Le Premier ministre a présenté une ordonnance relative au gage des stocks.
 
La loi n° 2015-990 du 6 août 2015 pour la croissance, l’activité et l’égalité des chances économiques a habilité le Gouvernement à prendre par voie d’ordonnance les mesures nécessaires pour rapprocher le régime applicable au gage de stocks défini par le code de commerce du régime de droit commun du gage des meubles corporels défini dans le code civil, en vue de le clarifier et de rendre possible le pacte commissoire et le gage des stocks avec ou sans dépossession, l’objectif étant de favoriser le financement des entreprises.
 
Refondant le régime du gage des stocks prévu par le code de commerce, l’ordonnance en maintient certaines spécificités tout en alignant la majeure partie de son régime sur le droit commun du code civil.
 
Une option est désormais expressément offerte entre le régime du gage des stocks prévu par le code de commerce et le régime de droit commun du gage de meubles corporels prévu par le code civil.
 
Le formalisme du gage des stocks est significativement allégé.

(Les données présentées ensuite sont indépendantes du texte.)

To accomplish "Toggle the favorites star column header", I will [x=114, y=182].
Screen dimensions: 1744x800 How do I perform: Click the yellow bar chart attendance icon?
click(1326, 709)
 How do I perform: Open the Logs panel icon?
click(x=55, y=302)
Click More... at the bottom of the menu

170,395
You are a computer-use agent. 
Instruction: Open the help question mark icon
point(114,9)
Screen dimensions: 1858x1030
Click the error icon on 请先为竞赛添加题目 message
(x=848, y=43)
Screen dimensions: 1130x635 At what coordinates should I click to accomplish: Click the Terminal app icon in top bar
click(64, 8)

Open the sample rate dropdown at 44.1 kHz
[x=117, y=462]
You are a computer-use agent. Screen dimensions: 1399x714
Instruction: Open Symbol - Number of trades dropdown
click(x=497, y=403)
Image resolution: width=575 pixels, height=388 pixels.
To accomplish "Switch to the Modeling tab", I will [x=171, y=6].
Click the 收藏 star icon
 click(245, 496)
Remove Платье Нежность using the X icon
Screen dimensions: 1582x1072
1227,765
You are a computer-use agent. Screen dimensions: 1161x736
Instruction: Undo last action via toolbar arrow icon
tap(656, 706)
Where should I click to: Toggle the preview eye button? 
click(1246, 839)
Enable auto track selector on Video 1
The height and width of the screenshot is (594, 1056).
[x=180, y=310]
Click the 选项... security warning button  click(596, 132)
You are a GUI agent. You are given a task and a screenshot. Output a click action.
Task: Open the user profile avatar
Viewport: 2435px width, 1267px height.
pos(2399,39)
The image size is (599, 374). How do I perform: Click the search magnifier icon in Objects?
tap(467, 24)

Les conditions de son opposabilité sont simplifiées et harmonisées avec le droit commun.
 
Le gage des stocks peut désormais être consenti avec dépossession, comme le gage de droit commun, entre les mains du créancier ou d’un tiers.
 
Le mécanisme de la clause d’arrosage, imposant la reconstitution du gage ou le remboursement du créancier en cas de diminution de la valeur des stocks gagés, a été amélioré dans le souci d’un meilleur équilibre entre la préservation des droits du créancier et la protection du débiteur. Il s’articule en deux seuils distincts désormais indépendants.
 
Enfin, le pacte commissoire, prévu à l’article 2348 du code civil, qui permet aux parties de convenir qu’à défaut d’exécution de l’obligation garantie, le créancier deviendra propriétaire du bien gagé, est désormais permis par les dispositions du code de commerce relatives au gage des stocks.